Requiem
Dal Forum della Berlinale 2016 al concorso della 34esima edizione del Torino Film Festival: ha viaggiato lungo questa prestigiosa direttrice festivaliera l’opera seconda di Joaquín del Paso, Maquinaria Panamericana. Nel mezzo la partecipazione ad altre importanti kermesse come quelle di Guadalajara, Raindance e Miami, dove ha raccolto consensi e riconoscimenti dalle giurie di turno. Questo perché si tratta di una pellicola che sa come lasciare il segno nella mente dello spettatore, mostrandogli e offrendogli nei novanta minuti circa di durata tutto il meglio di sé, ossia quella serie di qualità di scrittura e tecniche che traspaiono in maniera evidente sullo schermo. Ed è proprio su di esse che vogliamo soffermarci.

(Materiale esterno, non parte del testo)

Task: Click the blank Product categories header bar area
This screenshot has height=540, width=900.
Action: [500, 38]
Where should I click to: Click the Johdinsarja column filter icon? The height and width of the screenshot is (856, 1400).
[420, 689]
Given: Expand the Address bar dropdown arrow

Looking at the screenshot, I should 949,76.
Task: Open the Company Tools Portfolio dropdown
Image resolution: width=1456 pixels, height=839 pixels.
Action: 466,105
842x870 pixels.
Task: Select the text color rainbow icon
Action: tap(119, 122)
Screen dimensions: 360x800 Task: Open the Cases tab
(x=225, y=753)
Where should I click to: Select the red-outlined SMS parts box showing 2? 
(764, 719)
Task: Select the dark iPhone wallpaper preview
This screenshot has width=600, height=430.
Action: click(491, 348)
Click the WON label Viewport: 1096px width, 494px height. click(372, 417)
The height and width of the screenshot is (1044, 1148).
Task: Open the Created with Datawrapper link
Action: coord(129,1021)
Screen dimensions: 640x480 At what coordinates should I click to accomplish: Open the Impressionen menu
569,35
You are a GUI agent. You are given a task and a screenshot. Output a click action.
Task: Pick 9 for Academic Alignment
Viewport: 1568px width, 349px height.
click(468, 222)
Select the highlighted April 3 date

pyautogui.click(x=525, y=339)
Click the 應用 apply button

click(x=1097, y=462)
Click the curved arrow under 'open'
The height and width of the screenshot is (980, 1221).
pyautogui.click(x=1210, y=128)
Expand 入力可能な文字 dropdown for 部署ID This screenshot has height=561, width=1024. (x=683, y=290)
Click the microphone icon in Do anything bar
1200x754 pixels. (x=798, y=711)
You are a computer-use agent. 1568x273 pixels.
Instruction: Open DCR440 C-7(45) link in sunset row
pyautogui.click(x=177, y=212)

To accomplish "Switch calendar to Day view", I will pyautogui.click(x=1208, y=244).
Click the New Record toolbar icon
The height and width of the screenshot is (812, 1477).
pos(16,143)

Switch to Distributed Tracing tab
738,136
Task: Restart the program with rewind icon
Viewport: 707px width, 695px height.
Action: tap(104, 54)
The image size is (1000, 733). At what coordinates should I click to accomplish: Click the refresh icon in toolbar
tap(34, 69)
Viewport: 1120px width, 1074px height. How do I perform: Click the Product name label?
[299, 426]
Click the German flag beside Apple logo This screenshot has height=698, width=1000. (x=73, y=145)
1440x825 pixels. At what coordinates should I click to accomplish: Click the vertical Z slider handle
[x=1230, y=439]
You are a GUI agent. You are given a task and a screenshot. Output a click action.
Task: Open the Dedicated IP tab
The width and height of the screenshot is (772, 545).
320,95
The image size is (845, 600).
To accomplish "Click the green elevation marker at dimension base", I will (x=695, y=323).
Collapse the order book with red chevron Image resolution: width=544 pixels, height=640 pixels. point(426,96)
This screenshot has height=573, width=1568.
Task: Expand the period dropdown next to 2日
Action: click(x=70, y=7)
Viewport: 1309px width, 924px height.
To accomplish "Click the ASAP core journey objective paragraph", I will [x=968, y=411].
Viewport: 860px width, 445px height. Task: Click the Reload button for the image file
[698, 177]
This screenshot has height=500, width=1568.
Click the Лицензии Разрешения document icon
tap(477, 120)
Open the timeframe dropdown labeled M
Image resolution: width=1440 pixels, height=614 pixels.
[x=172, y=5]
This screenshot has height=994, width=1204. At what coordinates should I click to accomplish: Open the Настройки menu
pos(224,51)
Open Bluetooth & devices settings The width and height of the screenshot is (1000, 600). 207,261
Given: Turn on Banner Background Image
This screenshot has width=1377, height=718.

L’omonima officina meccanica che dà il nome al film di del Paso è un posto ideale per lavorare: si respira un clima perfetto, fra colleghi c’è armonia, i ritmi sono blandi e non si disdegna mai una pausa caffè. Il tutto sotto lo sguardo benevolo di Don Alejandro, il principale. Ecco perché trovarlo d’improvviso morto una mattina getta i dipendenti nel panico. Non solo i dipendenti perdono il miglior capo che esista al mondo, ma come ben presto scopriranno rischiano anche di perdere il lavoro, dato che la fabbrica è in bancarotta. A questo punto le soluzioni non sono molte, e la migliore sarebbe mantenere in vita Don Alejandro…
Quello al quale assistiamo è una sorta di requiem, eseguito e celebrato in memoria di un defunto, che nel caso di Maquinaria Panamericana non è solo il proprietario della struttura trovato morto, ma l’officina stessa nella quale ha investito tutte le sue ultime finanze, nonostante le ingenti perdite e i bilanci da anni in rosso. Quello che va in scena, nell’arco di una giornata e circoscritto tra le mura dell’officina, è un funerale in piena regola al quale, loro malgrado, saranno costretti a partecipare tutti i dipendenti, nessuno escluso, perché a morire sono anche le rispettive speranze di avere una vita stabile e un lavoro. Proveranno comunque a combattere, barricandosi nella struttura, come hanno fatto prima di loro i protagonisti di moltissimi altri film e documentari che raccontano le chiusure di fabbriche, come ad esempio il recente 7 minuti di Michele Placido. Nelle maglie della trama della pellicola del cineasta messicano, dunque, non è difficile andare a rintracciare macro-temi come la crisi imperante e la perdita del lavoro. Opporre resistenza e reagire all’incertezza del futuro, tra caos, logica e ingiustizia, diventa inevitabilmente l’unica strada possibile da percorrere, ma senza coesione non si va da nessuna parte, specialmente quando le individualità e gli interessi dei singoli fagocitano quelli della comunità e del gruppo. Ed è il cineasta stesso a confermarcelo nelle sue note di regia, che riassumono alla perfezione ciò che trasuda con forza e senza mezze misure dallo schermo: «il film è come la memoria di un mondo che sta scomparendo e una descrizione satirica di come vanno le cose in questo momento nel mio Paese e ovunque in generale. In Messico la situazione è così delicata, economicamente e politicamente, che le persone vivono in un costante regime di paura. Ci aggrappiamo con disperazione a ciò che abbiamo guadagnato e la sola idea di una nuova crisi porta al panico collettivo».
Maquinaria Panamericana si trasforma di conseguenza da dramma umano e collettivo a metafora sulla Società dei giorni nostri, sulle sue brutture, distorsioni e paure. Ma la Società è fatta di persone e l’uomo in certe situazioni restituisce il peggio di sé, lasciando che il lato oscuro distrugga tutto e tutti. Ed è quanto accade nel film di del Paso, con l’officina che diventa una cloaca, o meglio uno specchio che riflette tutto il peggio dell’Essere umano. Ogni cosa intorno ai protagonisti si avvia alla distruzione e crolla sotto i loro occhi, come era accaduto precedentemente agli inquilini di High-Rise e all’equipaggio di Ivy. Più chiaro di così si muore.